• [Texto]:
╔══
Os projetos que o Patriarca sonhou para a nação poderiam servir-nos de inspiração na hora de planejar as atividades da Cátedra JB nos próximos meses. Não para levar avante um programa de estudos históricos sobre a Independência, o que já foi feito de forma magnífica e recente por pesquisadores da USP por meio, sobretudo, do projeto temático Brasil: Formação do Estado e da Nação. Sob coordenação e liderança do professor da USP, István Jancsó, falecido em 2010, o projeto reuniu 22 pesquisadores de dez universidades. Resultou na publicação da obra: István Jancsó (organizador), Brasil: Formação do Estado e da Nação. (São Paulo: Hucitec, Unijuí, FAPESP, 2003).
Levando em conta o estudo histórico já realizado, os projetos de Brasil-nação nos fornecem inspiração sobretudo porque, na maioria dos casos, se não na totalidade, os mesmos problemas ou suas sequelas continuam a interpelar os brasileiros na véspera do terceiro século da existência do país independente. Um centenário na vida da nação se presta sempre a duas perguntas inevitáveis: o que se fez? O que falta fazer? As grandes exposições universais do passado se compraziam em inventários exaustivos, balanços que mereceriam o nome de “museus de tudo”: as artes, as invenções, os produtos da indústria, da agricultura, das minas. Nosso propósito, mais realista, se concentraria em partir da situação atual em alguns setores-chaves, poucos e decisivos, como base para reflexão sobre o futuro.
╚══
• [Informações fornecidas]:
╔══
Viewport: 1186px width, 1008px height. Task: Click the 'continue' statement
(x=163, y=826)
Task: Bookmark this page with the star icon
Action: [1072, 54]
╚══
• [O que fazer]: Dê seguimento ao texto sobre os projetos do Patriarca para a nação e o planejamento da Cátedra JB, começando logo após a última frase. A listagem tem origem diferente da do texto.

• [Resultado abaixo]:
De fato, o programa da Cátedra se voltaria resolutamente para a frente, para responder, acima de tudo, à questão relativa ao que faltou e falta fazer. A ênfase necessariamente recairá no Brasil, pois é do Bicentenário do país que vamos nos ocupar. Nossa Independência, longe de ter sido fenômeno isolado, constituiu o capítulo brasileiro de um processo global: o fim do Antigo Regime, as revoluções atlânticas, as guerras napoleônicas. Tais causas produziram consequências análogas do México à Argentina, englobando praticamente toda a Ibero-América. A dimensão comparativa com os demais países do nosso entorno geográfico e existencial não poderia, portanto, faltar no programa, o que o insere claramente na característica central da cadeira, o estudo da realidade ibero-americana.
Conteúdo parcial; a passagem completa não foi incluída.